I didn't notice the problem until last year when I found the bottom of my hedge had been "pruned" by deer. Eventually, hedges are permanently shaped. Around Kamloops, it’s cedar hedges that are vulnerable. Deer eat hedges down almost to the trunks, eating off all the green foliage as high as they can reach.

The deer-pruning gives hedges a shape it will never lose, says
Darren McMurray at Lyons Landscaping: thin at the bottom and bulbous at the top.

“They take about the bottom four feet off, as high as they can reach,” he said. “They take all the green off on the cedars. They love the cedar hedges.”

In most cases the deer won’t kill the hedges, but they destroy the very thing people sought when they planted the trees in the first place — the privacy that the hedges offer.

And the trees look goofy, like large, green mushrooms —
thick and green at the top and brown and spindly down below. The economic impact of deer grazing is significant as well. The cost of replacing hedges is expensive.

Valerius Geist, a noted deer biologist who now lives in
B.C., said mule deer in particular become extremely
comfortable living around humans.

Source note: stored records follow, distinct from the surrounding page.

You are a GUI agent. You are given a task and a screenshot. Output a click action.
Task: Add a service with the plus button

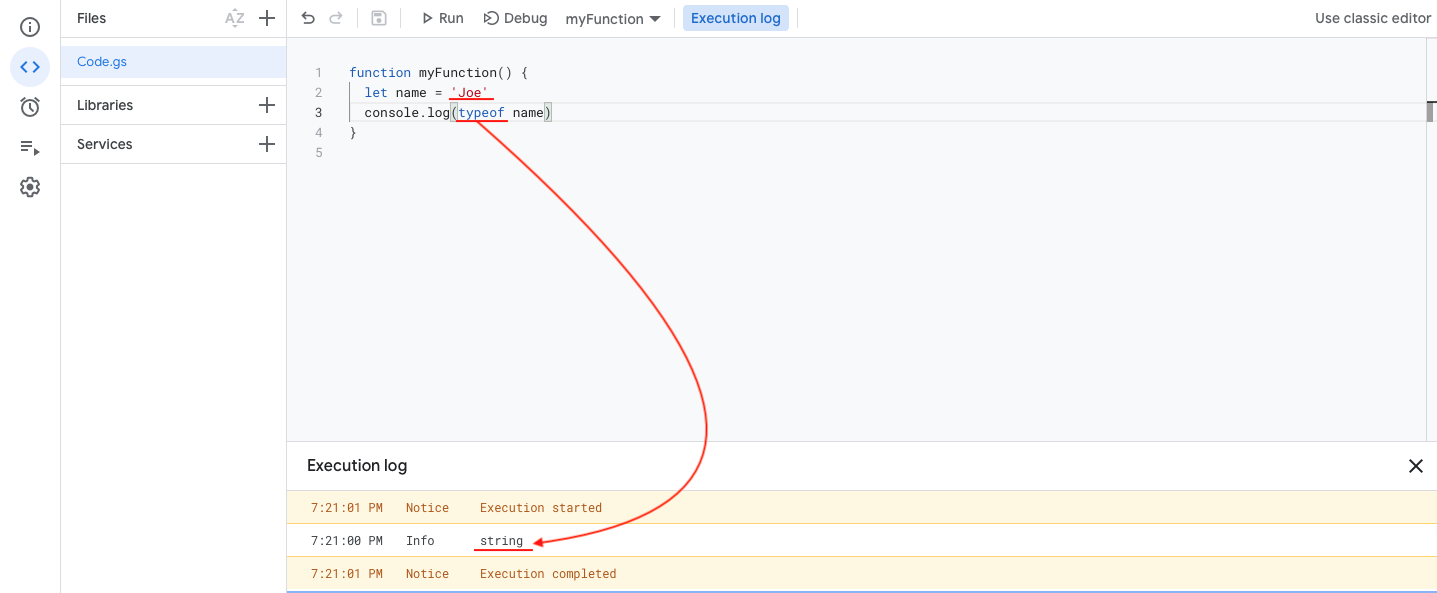[x=267, y=144]
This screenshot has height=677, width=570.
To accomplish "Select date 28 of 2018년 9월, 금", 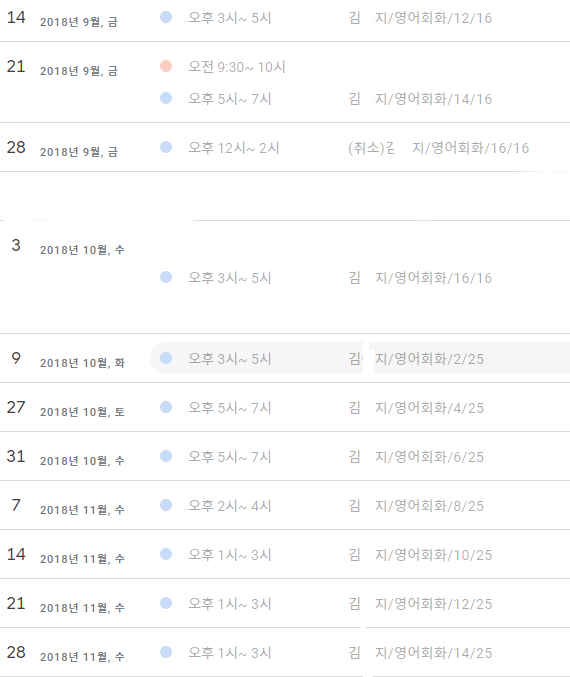I will click(16, 147).
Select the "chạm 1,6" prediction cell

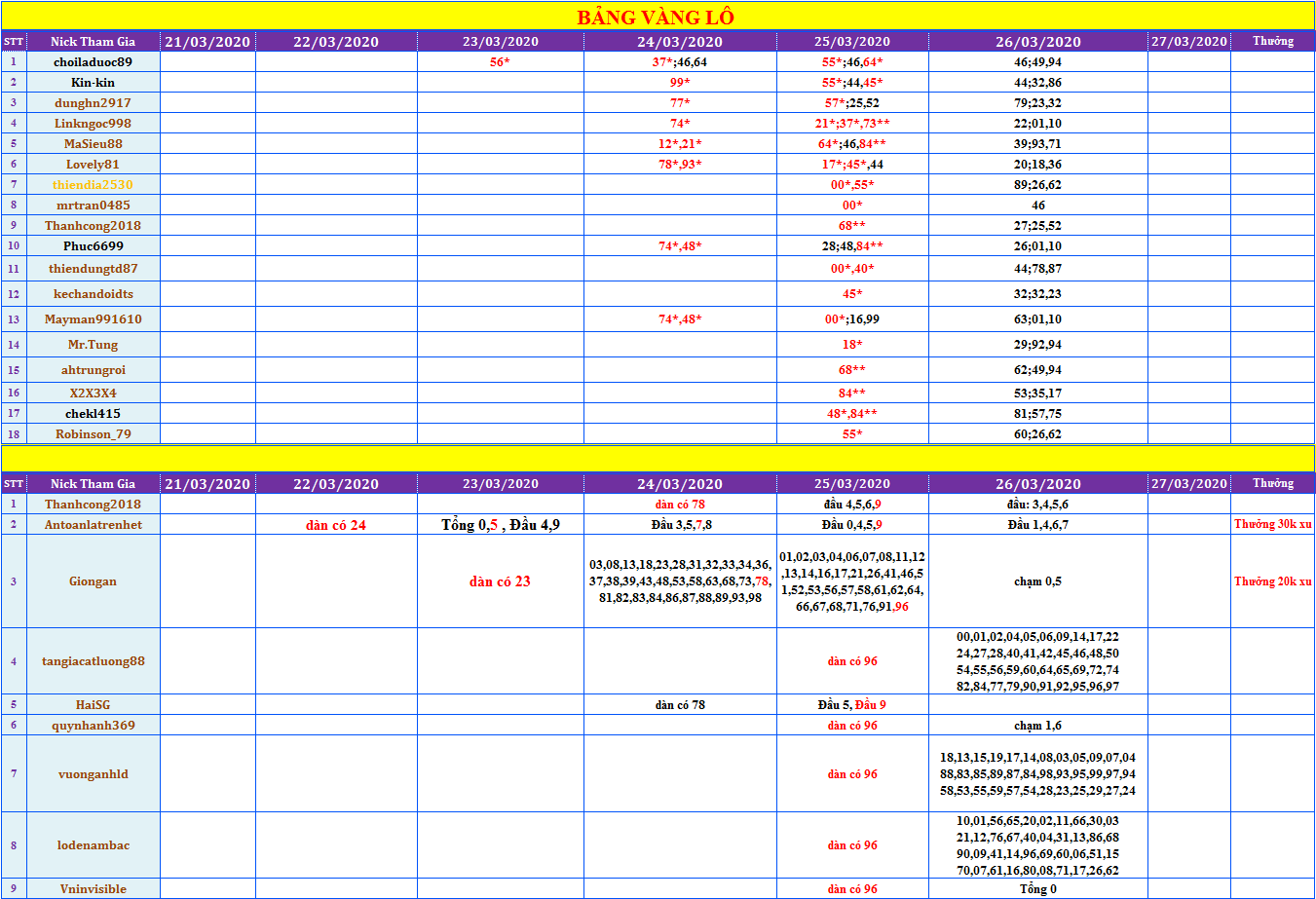click(1037, 726)
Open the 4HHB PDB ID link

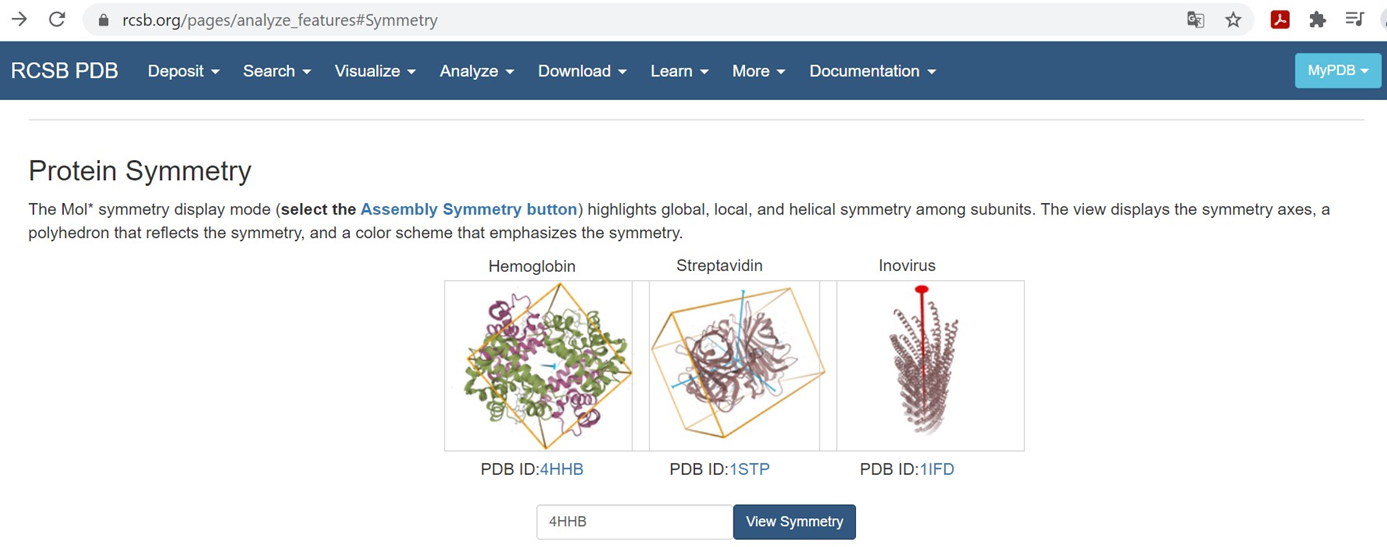[x=561, y=469]
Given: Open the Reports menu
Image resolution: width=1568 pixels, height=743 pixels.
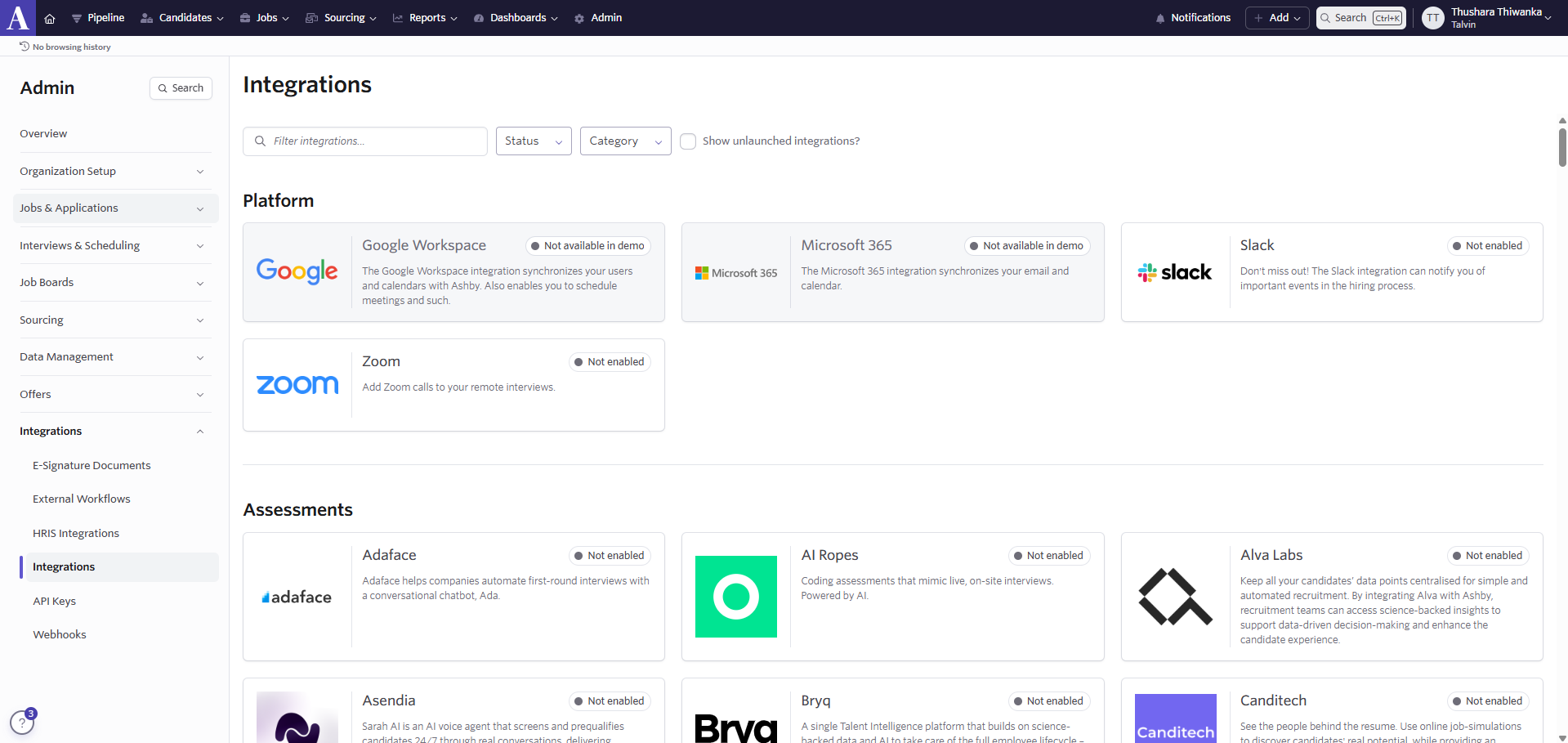Looking at the screenshot, I should click(425, 18).
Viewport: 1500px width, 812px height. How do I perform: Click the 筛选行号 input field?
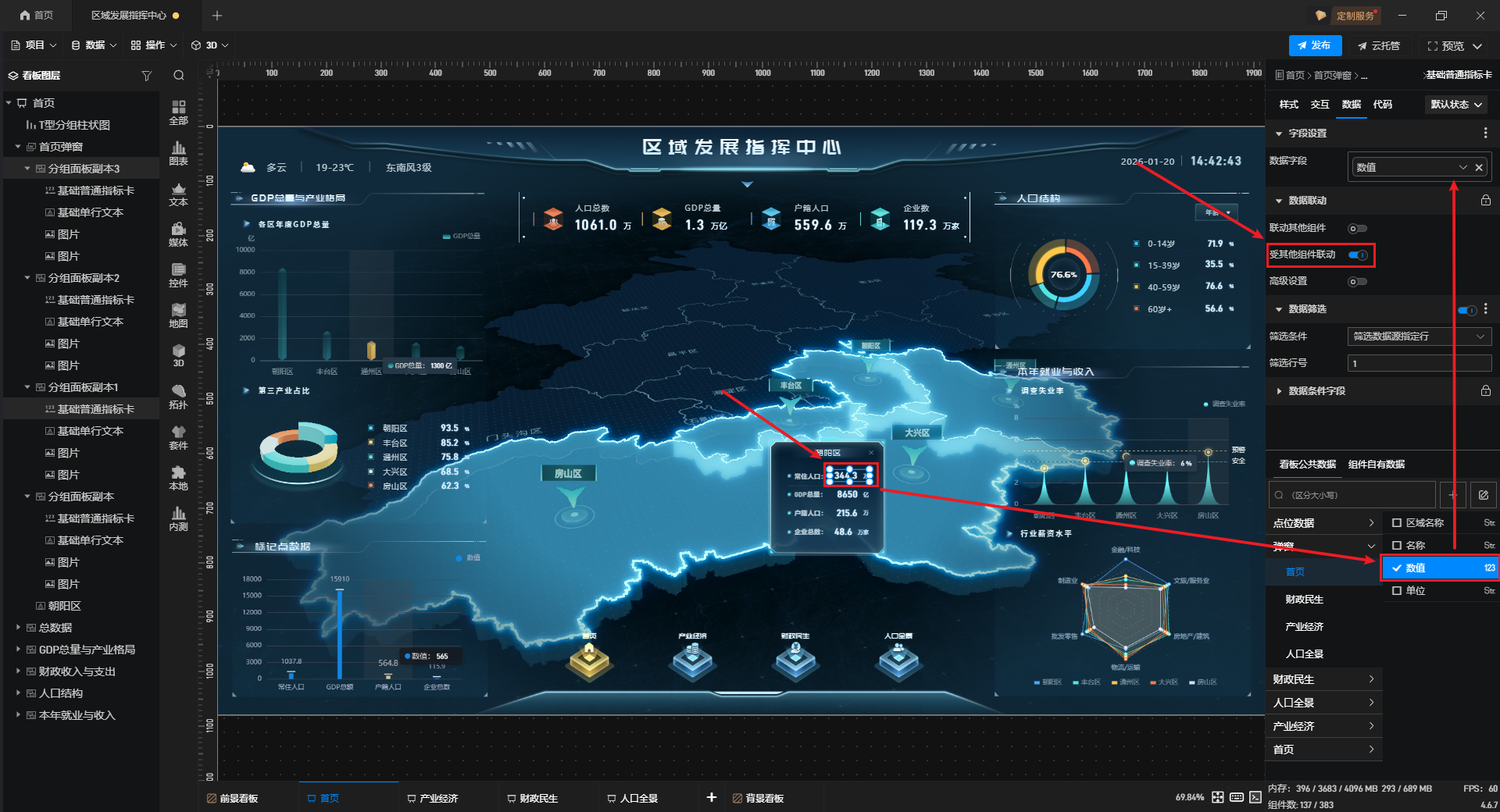(x=1419, y=363)
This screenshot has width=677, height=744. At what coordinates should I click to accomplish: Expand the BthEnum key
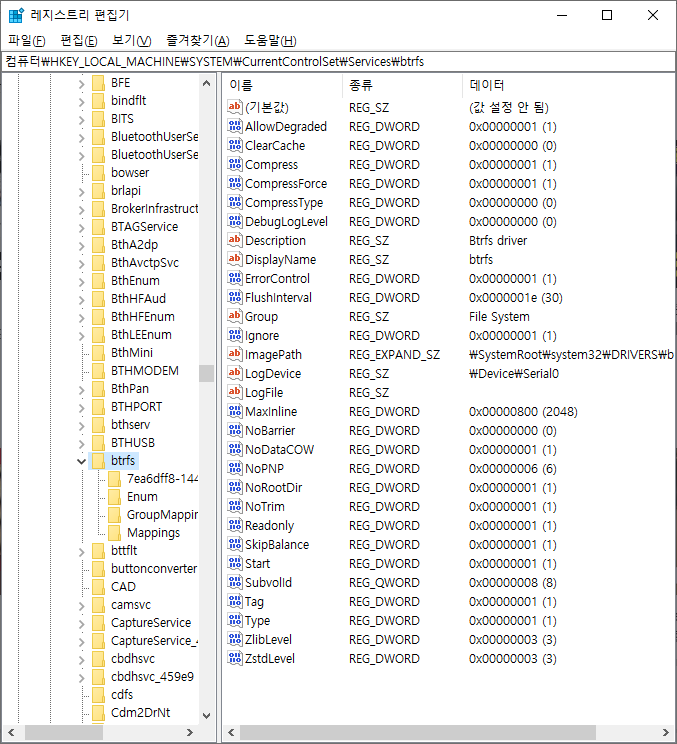(x=81, y=280)
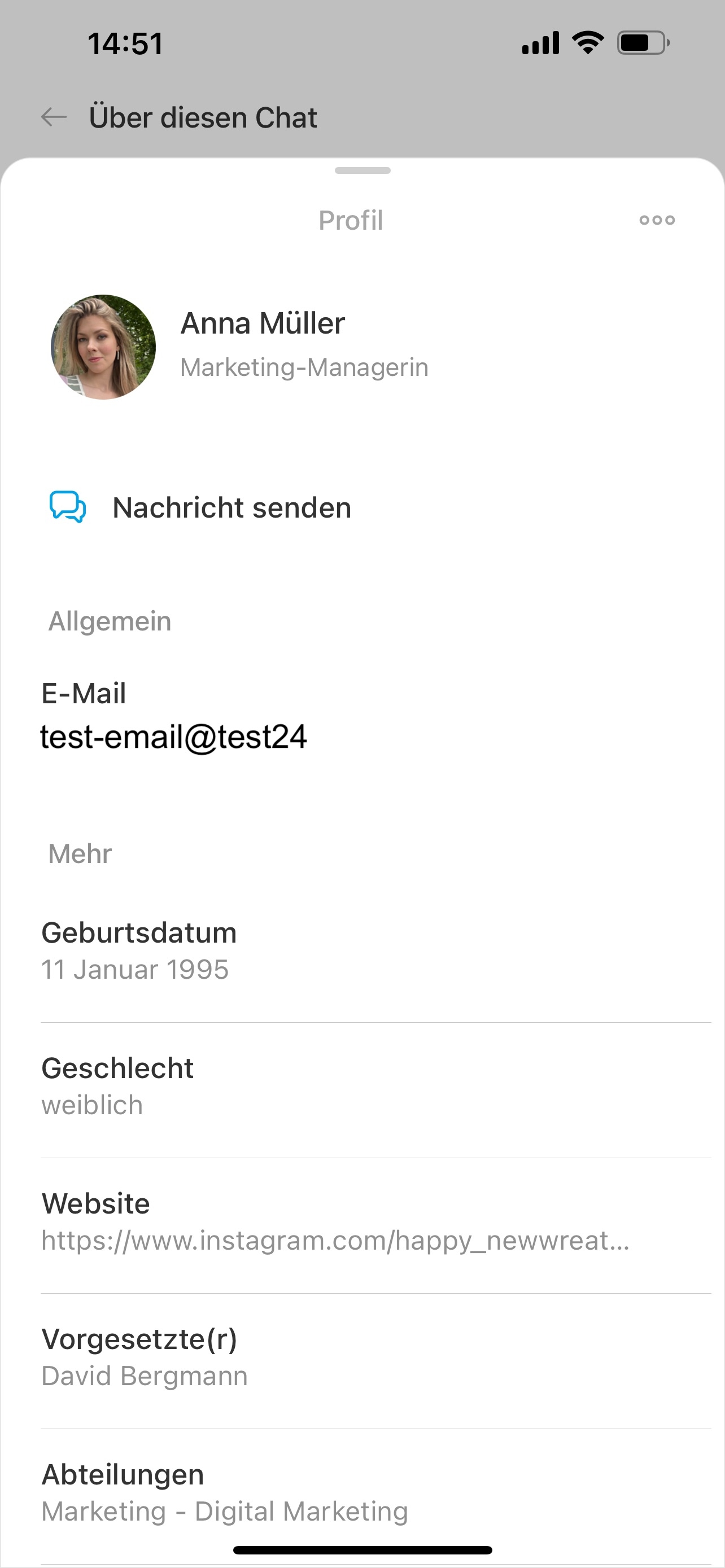The image size is (725, 1568).
Task: Tap the test-email@test24 address
Action: pos(173,737)
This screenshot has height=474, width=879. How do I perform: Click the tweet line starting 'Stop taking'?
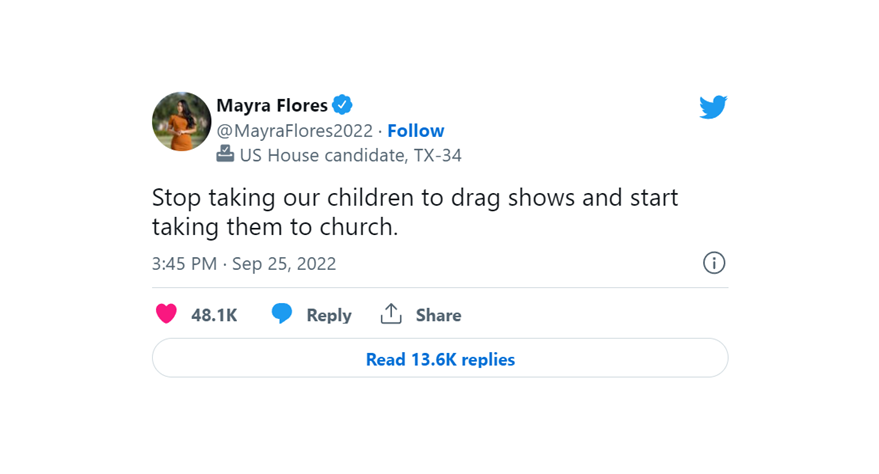[x=415, y=197]

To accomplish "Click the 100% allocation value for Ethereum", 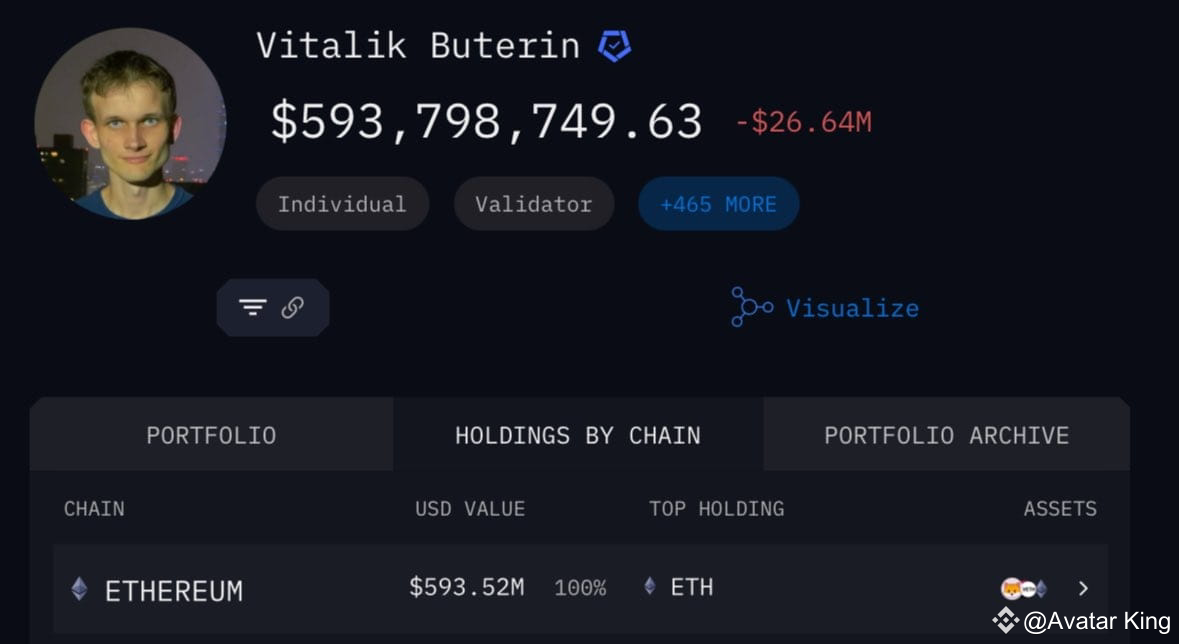I will pyautogui.click(x=580, y=588).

They like our
neighbourhoods because there are no predators and we offer
a tremendous supply of easy food. “Deer can become very tame,” he said.

The deer are not nibbling cedar because they are desperate for
food. Quite the contrary, they seek out diverse sources of
food such as cedar and Douglas fir as part of their natural
winter diet.

Fencing is the best protection. I purchased a plastic mesh fencing designed to be deer-proof from Purity Feeds. It's high enough that deer can't reach above it.  

“Fencing, fencing, fencing. And have lots of dogs running
around. But those deer will take on dogs any time of the
year. And they will take on cats, too. It’s funny at times,”
said Geist.

The damage of deer-eaten hedges is not funny.